* **What to produce**:
Only one stretch of the records below is wanted: the lines from the one holding "This screenshot has height=614, width=1482." through the one holding "Click the column". Return it exactly, both ends included.

* **Exercise material**:
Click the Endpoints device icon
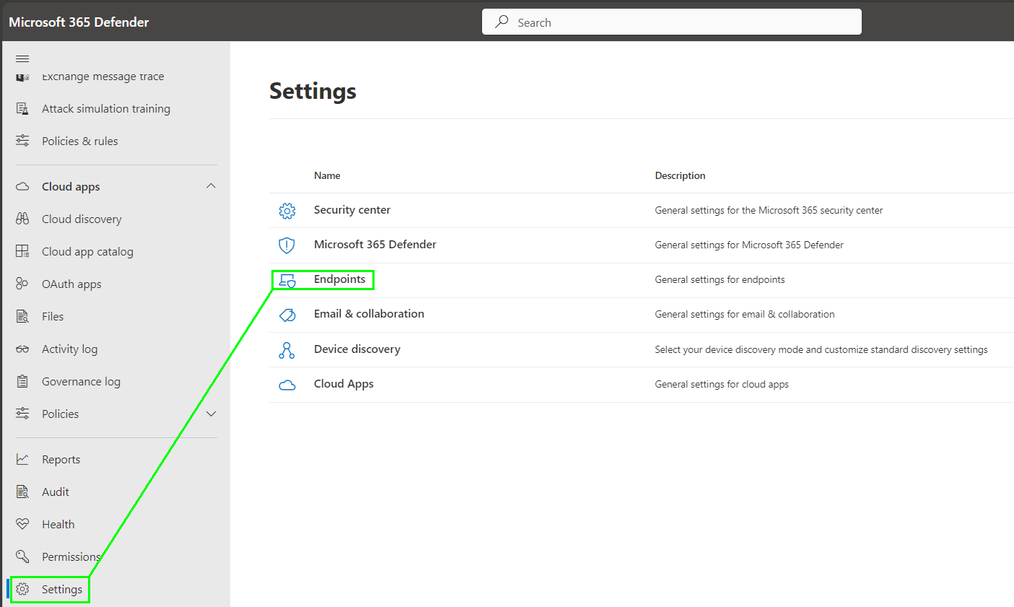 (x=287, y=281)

--

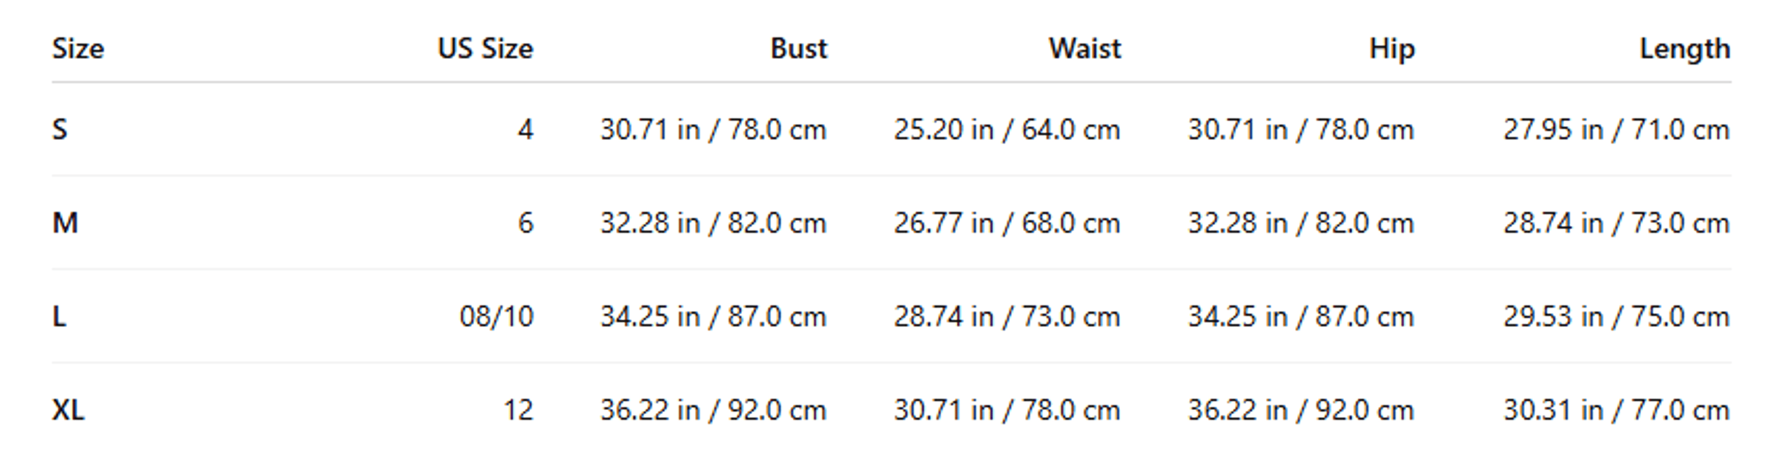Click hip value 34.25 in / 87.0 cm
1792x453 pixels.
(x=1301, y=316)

--

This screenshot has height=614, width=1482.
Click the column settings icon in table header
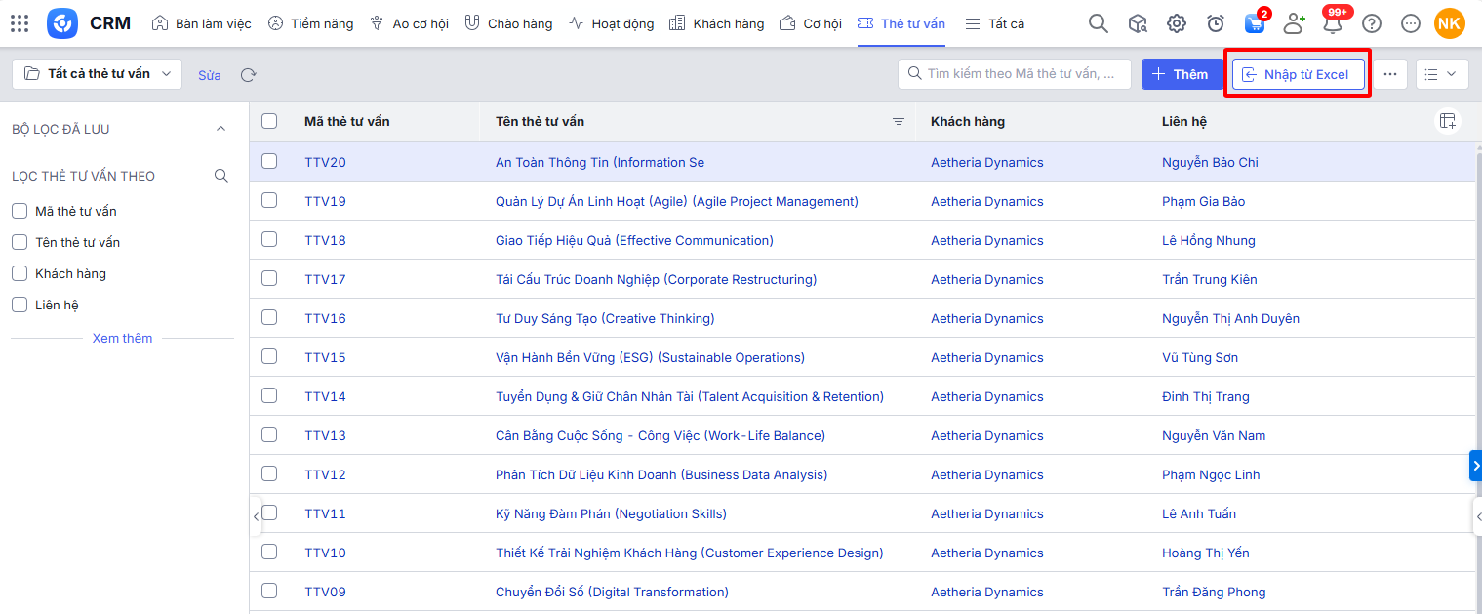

* **Result**:
This screenshot has height=614, width=1482.
Click the column settings icon in table header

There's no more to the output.